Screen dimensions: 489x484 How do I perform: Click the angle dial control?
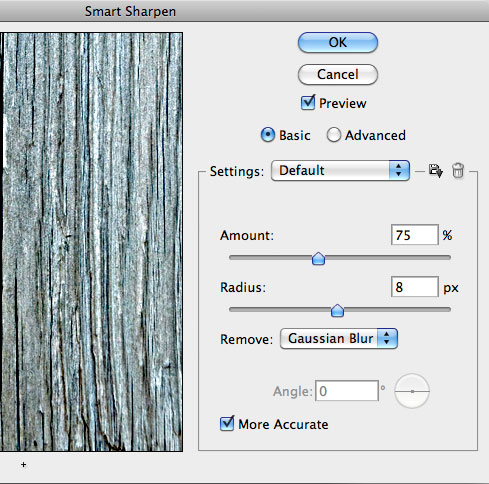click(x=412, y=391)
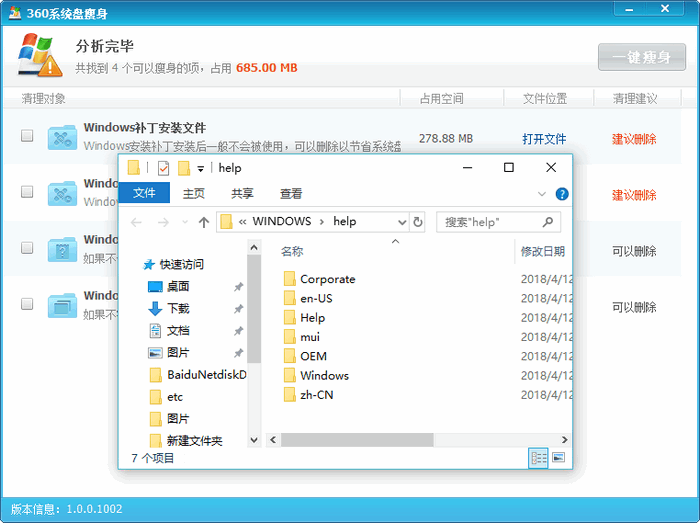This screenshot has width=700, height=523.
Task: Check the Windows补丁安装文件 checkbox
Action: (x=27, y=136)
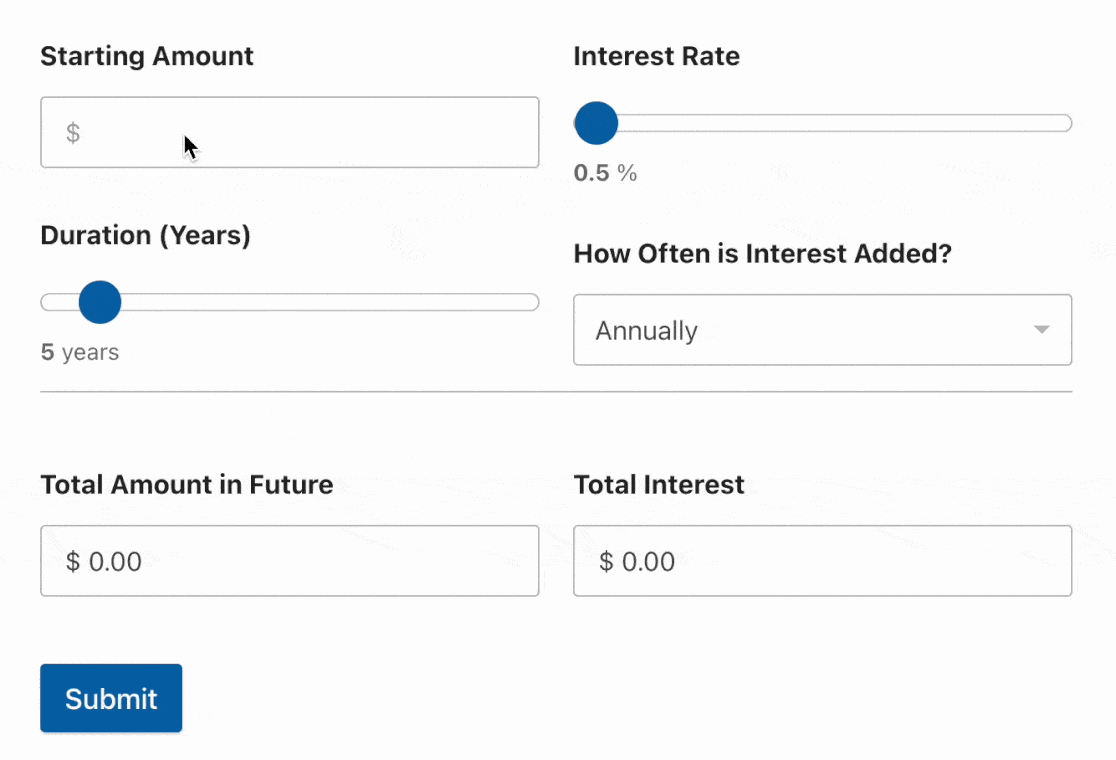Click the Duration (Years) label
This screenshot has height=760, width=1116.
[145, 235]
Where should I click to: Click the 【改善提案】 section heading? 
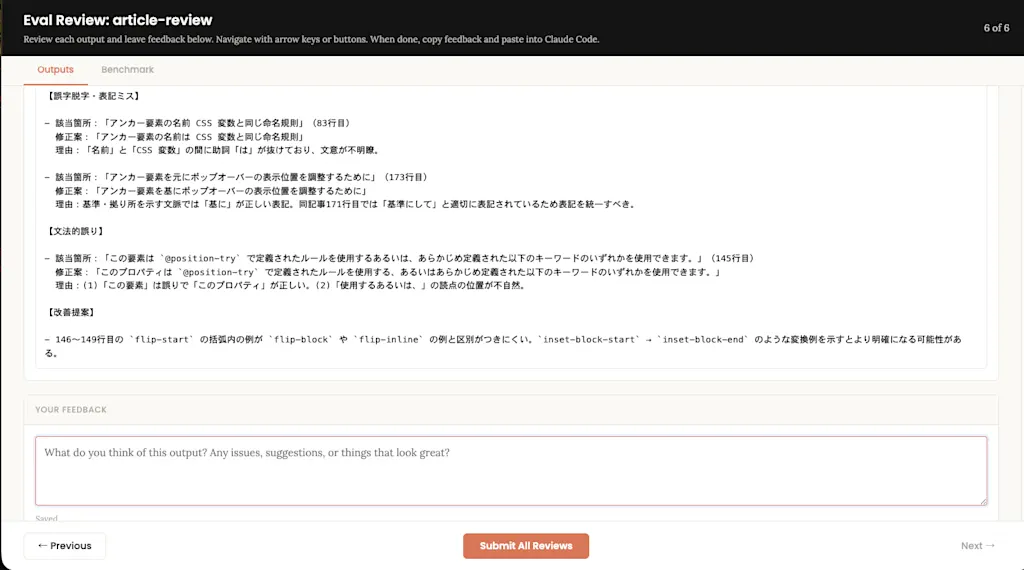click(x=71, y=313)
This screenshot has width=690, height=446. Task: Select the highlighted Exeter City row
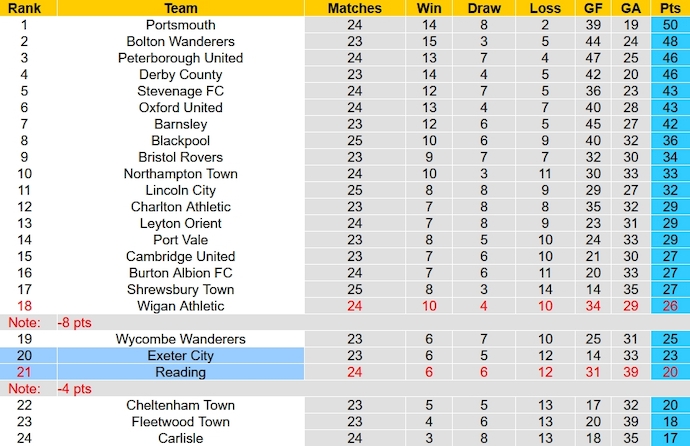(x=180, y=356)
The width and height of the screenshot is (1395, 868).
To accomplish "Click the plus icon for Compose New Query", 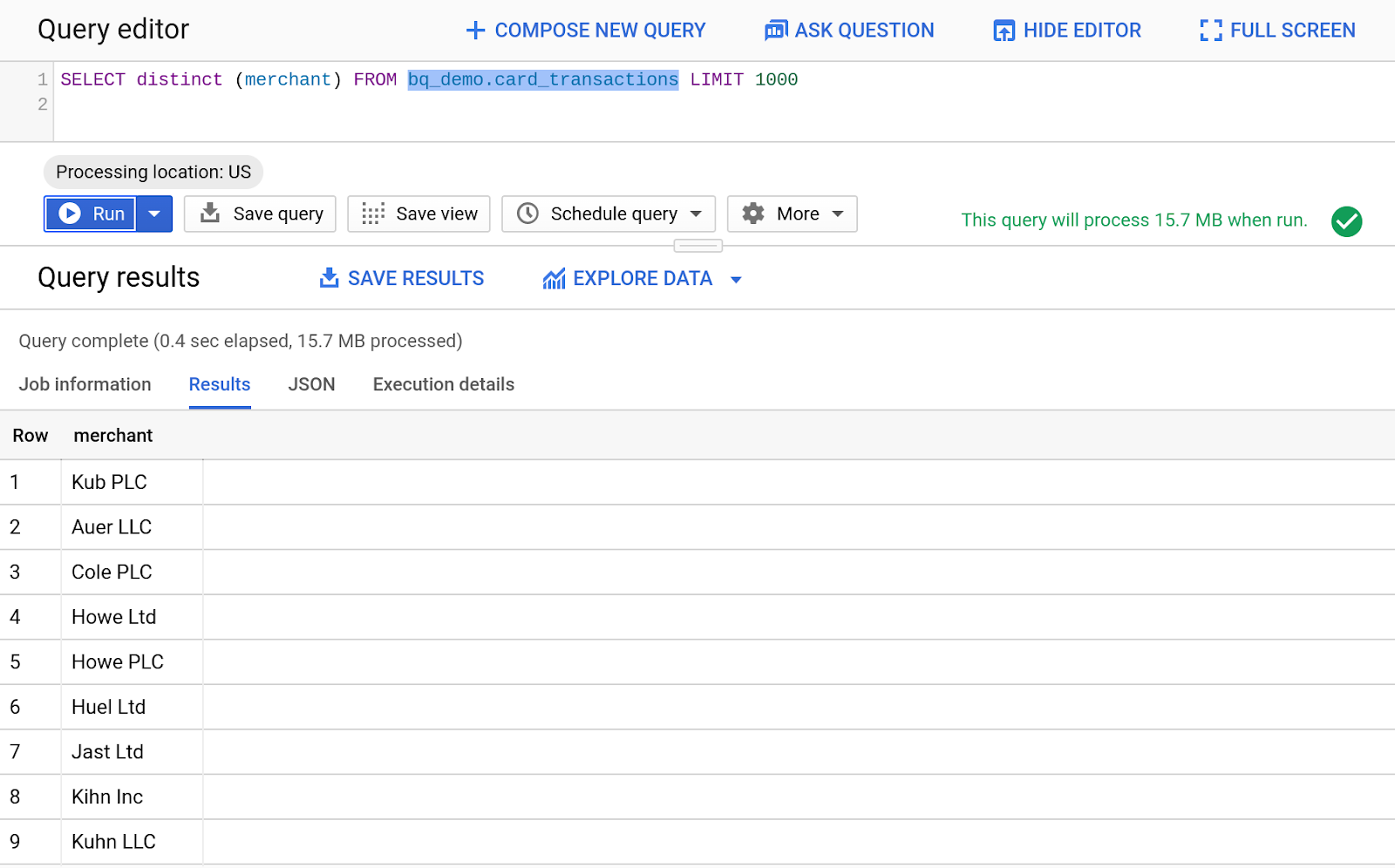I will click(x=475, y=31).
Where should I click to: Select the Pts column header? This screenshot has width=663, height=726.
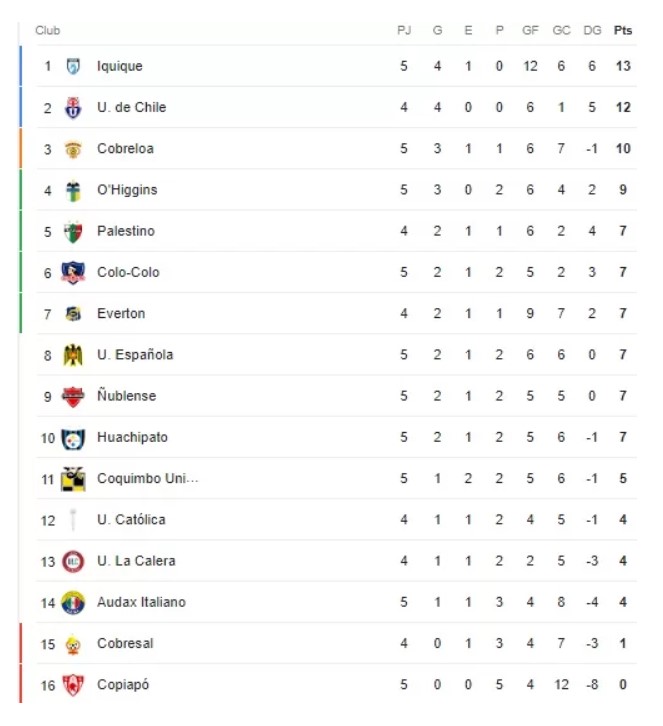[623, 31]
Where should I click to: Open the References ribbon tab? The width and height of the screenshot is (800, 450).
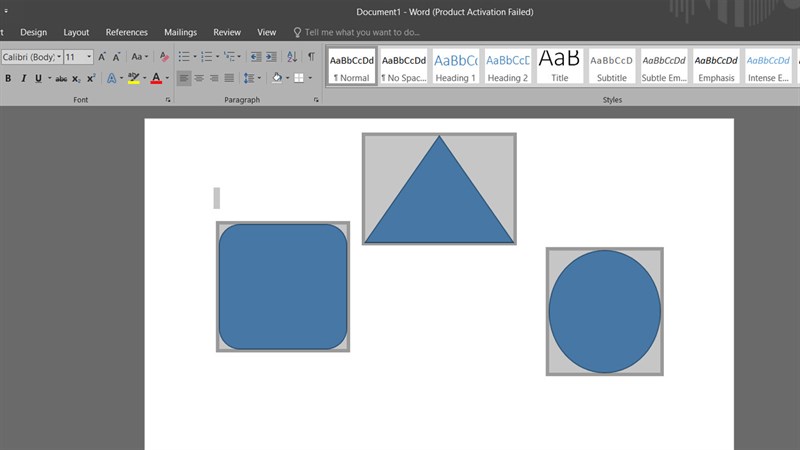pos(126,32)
——————————
** Prompt **
Set the pictures aside and repeat only the lines from the one containing "Where should I click to: Select" through the last line of the entries above, exactly as they stand.

** Finished exercise **
Where should I click to: Select the Pts column header? This screenshot has width=663, height=726.
[623, 31]
Where should I click to: Open the References ribbon tab? The width and height of the screenshot is (800, 450).
pos(126,32)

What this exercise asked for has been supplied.